К сожалению, этот портрет, казавшийся вначале свежим, теперь сильно потускнел. Я объясняю это тем, что Репин, вероятно для экономии, пишет всегда свои картины на самом простом керосине, а этот продукт имеет свойство со временем желтеть. Мои портреты тоже все потускнели, вероятно, от той же причины.
Уезжая, Репин, должно быть, забыл, что он хотел оставить "память о своем пребывании" у меня, и за эту "память" я тоже уплатила ему тысячи.
Вообще мне много пришлось поспорить с Репиным. Недостаток вкуса, поражающий у художника, отсутствие всякого инстинкта красоты приводили меня в полное недоумение. В его мастерской и в доме - ни вещицы изящной или старинной, все было холодно, плоско, дешево и грязновато.
Много рассказывали мне о Репине и ученики его, и люди, имевшие с ним дело, во многом упрекая и осуждая его как человека. Но частная жизнь Репина не интересует меня. Однако кому дано много, с того много и взыщется. Общество наложило на него венец славы, и невольно хочется понять, каким образом он дошел до нее.
Не тем ли, что усердно угождал, подлаживался к толпе? Не стараясь руководить ею, законодательствовать, - что было бы симпатичнее, а главное, достойнее великого художника, - он гнался за легким успехом, пустившись, например, по пути дешевого, льстивого иллюстратора Льва Толстого, постоянно изображая его то с плугом, то за другими работами, то босиком - Толстой под всеми соусами.
☆ ☆ ☆ ☆
Цель -> Чем во фрагменте о Репине объясняется то, что портрет сильно потускнел?

Строки данных ->
☆ ☆ ☆ ☆
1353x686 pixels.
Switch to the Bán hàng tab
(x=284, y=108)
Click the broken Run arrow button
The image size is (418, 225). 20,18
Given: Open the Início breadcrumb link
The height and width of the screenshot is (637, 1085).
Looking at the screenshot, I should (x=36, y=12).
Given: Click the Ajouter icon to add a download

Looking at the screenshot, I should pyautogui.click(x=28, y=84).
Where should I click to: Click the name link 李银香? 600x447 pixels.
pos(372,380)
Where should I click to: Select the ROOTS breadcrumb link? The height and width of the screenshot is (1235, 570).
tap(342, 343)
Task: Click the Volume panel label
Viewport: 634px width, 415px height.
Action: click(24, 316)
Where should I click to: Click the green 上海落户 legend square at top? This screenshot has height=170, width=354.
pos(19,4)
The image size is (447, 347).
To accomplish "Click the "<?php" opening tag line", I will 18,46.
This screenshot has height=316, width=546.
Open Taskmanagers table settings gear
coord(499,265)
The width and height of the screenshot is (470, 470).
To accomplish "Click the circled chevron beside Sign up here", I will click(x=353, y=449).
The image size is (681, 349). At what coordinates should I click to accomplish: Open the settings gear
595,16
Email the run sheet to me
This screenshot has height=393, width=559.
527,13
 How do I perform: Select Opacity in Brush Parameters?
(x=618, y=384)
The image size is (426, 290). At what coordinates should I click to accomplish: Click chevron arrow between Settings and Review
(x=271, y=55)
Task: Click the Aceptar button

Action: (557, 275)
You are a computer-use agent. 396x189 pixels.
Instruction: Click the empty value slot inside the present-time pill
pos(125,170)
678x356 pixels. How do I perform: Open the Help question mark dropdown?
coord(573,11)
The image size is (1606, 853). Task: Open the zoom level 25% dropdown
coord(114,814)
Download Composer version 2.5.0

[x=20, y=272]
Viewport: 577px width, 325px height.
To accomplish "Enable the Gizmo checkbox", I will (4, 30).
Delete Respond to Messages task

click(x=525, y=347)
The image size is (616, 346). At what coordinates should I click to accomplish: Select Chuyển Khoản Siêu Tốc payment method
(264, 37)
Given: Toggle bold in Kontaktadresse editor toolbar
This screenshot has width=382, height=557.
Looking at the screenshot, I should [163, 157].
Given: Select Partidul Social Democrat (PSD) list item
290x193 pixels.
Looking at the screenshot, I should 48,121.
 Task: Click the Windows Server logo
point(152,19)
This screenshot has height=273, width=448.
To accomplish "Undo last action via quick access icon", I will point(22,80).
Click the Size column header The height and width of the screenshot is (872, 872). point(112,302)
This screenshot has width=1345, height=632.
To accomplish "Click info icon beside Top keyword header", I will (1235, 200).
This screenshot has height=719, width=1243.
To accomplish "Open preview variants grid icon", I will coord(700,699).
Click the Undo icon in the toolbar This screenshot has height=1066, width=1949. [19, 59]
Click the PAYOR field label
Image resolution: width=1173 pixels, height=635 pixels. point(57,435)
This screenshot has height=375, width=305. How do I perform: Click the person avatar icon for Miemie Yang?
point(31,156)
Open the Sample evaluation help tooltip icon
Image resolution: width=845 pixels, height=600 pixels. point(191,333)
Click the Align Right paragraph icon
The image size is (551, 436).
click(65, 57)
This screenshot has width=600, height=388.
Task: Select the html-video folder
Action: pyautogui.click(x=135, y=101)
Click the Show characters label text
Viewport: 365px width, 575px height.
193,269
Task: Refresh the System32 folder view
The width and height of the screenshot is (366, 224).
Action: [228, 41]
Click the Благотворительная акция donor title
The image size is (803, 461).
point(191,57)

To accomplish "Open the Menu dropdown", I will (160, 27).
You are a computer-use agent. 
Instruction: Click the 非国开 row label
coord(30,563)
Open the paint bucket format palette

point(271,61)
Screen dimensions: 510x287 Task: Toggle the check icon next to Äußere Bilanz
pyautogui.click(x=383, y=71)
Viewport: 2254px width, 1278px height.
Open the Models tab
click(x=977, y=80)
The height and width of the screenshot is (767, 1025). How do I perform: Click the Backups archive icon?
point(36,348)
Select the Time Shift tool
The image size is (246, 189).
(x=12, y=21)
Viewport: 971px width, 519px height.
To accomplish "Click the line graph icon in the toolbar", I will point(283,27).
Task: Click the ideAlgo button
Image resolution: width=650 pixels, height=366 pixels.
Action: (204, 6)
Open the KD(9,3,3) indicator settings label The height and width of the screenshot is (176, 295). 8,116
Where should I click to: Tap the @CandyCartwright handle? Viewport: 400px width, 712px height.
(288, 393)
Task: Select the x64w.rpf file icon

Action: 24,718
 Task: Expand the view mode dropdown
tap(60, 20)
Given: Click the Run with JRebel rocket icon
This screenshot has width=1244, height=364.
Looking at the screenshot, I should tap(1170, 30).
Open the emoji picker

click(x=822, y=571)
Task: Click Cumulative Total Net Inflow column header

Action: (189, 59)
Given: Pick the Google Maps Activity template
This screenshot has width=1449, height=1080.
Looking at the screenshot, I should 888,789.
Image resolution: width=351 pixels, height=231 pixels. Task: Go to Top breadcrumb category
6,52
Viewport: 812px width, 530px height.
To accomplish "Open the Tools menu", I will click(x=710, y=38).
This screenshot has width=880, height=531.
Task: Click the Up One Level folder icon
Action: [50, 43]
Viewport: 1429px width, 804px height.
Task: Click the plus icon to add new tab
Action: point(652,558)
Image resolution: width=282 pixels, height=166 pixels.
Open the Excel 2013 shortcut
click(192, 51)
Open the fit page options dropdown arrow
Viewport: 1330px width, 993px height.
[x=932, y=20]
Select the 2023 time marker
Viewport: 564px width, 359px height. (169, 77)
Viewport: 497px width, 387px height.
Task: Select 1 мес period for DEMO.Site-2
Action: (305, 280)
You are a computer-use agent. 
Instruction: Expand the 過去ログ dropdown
☆ ☆ ☆ ☆
Результат упражнения -> Тем, что Репин пишет свои картины на самом простом керосине, а керосин со временем желтеет.